┌──

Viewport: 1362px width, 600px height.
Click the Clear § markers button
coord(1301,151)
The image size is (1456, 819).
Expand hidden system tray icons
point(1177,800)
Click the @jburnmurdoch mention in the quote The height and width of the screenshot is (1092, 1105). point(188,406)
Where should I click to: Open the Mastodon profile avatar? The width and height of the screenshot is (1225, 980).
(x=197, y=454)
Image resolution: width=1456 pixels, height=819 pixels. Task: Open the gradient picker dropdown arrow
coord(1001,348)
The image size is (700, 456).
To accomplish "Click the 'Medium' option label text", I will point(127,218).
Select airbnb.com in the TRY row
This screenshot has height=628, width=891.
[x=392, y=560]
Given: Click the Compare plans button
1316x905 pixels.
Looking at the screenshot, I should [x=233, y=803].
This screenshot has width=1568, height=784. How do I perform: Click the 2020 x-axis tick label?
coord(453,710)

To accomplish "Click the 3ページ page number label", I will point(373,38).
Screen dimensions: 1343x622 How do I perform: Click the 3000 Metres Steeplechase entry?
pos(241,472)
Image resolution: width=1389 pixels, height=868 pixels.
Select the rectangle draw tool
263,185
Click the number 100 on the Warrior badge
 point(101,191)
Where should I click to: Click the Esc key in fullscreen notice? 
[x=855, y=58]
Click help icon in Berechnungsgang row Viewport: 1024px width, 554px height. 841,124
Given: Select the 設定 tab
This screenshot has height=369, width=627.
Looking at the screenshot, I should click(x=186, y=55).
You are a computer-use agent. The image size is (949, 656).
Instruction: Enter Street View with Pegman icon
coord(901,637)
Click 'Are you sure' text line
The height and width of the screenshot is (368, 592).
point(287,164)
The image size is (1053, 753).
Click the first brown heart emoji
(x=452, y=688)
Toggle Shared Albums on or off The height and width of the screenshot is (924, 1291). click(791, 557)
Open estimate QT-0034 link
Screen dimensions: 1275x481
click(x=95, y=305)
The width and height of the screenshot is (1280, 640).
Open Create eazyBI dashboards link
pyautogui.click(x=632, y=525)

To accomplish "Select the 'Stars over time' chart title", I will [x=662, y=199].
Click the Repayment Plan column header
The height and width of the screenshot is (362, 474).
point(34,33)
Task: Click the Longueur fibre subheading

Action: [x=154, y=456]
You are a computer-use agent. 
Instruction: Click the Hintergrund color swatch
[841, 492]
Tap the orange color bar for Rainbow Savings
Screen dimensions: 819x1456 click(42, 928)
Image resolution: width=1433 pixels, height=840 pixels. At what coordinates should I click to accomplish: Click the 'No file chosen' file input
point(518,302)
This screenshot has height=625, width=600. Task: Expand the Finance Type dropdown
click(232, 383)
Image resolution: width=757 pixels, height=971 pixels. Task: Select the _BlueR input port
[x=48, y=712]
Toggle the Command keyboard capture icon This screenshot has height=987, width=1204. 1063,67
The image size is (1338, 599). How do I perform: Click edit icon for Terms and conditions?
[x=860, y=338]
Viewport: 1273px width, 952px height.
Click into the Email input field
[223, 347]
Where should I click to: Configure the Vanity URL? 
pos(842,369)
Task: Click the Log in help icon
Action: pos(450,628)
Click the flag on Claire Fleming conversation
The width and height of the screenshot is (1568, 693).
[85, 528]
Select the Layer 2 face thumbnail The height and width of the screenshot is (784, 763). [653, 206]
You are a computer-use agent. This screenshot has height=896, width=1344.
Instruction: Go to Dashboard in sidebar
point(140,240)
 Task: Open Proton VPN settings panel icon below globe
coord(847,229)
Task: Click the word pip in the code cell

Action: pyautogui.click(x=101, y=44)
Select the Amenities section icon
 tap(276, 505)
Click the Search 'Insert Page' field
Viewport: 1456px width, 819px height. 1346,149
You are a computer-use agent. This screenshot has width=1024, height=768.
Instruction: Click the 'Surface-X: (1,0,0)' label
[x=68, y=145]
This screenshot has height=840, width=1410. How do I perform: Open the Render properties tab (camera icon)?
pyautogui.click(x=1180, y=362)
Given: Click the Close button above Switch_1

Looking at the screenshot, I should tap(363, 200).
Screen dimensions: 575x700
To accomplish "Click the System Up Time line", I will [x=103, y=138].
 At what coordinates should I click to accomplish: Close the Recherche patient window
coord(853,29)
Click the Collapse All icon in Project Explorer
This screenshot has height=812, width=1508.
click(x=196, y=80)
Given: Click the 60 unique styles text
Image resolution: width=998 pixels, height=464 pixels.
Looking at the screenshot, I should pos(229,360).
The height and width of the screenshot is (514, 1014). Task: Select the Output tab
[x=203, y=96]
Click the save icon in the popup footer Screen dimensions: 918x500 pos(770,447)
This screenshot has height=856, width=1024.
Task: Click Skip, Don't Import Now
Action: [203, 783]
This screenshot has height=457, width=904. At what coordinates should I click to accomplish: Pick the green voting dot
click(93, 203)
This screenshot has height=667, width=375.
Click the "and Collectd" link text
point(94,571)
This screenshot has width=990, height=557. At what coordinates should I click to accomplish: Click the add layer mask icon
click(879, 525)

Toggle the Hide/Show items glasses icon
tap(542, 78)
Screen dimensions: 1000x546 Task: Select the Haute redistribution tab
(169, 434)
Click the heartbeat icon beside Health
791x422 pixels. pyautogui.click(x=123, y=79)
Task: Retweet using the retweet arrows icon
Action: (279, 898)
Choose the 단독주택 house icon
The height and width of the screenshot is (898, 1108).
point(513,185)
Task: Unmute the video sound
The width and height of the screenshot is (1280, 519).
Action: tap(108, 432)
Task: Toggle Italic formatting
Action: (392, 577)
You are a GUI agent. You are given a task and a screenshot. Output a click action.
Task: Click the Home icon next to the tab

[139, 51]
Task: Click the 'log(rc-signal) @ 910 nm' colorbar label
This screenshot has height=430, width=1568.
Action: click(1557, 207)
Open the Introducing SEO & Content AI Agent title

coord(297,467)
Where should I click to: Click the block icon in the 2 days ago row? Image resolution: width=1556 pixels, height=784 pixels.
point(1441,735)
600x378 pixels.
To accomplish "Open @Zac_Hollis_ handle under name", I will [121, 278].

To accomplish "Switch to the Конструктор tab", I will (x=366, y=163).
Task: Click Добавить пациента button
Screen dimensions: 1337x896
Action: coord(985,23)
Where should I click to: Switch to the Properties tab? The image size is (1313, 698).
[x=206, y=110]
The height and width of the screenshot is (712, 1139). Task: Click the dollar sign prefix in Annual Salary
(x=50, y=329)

└──

GOAL> Edit the data from the line with "Given: Click the Close button above Switch_1" up to and including the line with "Looking at the screenshot, I should pos(229,360).", changing "System Up Time" to "System Uptime" and keeping everything else the same. Give only those lines.

ANSWER FOR THIS EXERCISE>
Given: Click the Close button above Switch_1

Looking at the screenshot, I should tap(363, 200).
Screen dimensions: 575x700
To accomplish "Click the System Uptime line", I will [x=103, y=138].
 At what coordinates should I click to accomplish: Close the Recherche patient window
coord(853,29)
Click the Collapse All icon in Project Explorer
This screenshot has height=812, width=1508.
click(x=196, y=80)
Given: Click the 60 unique styles text
Image resolution: width=998 pixels, height=464 pixels.
Looking at the screenshot, I should pos(229,360).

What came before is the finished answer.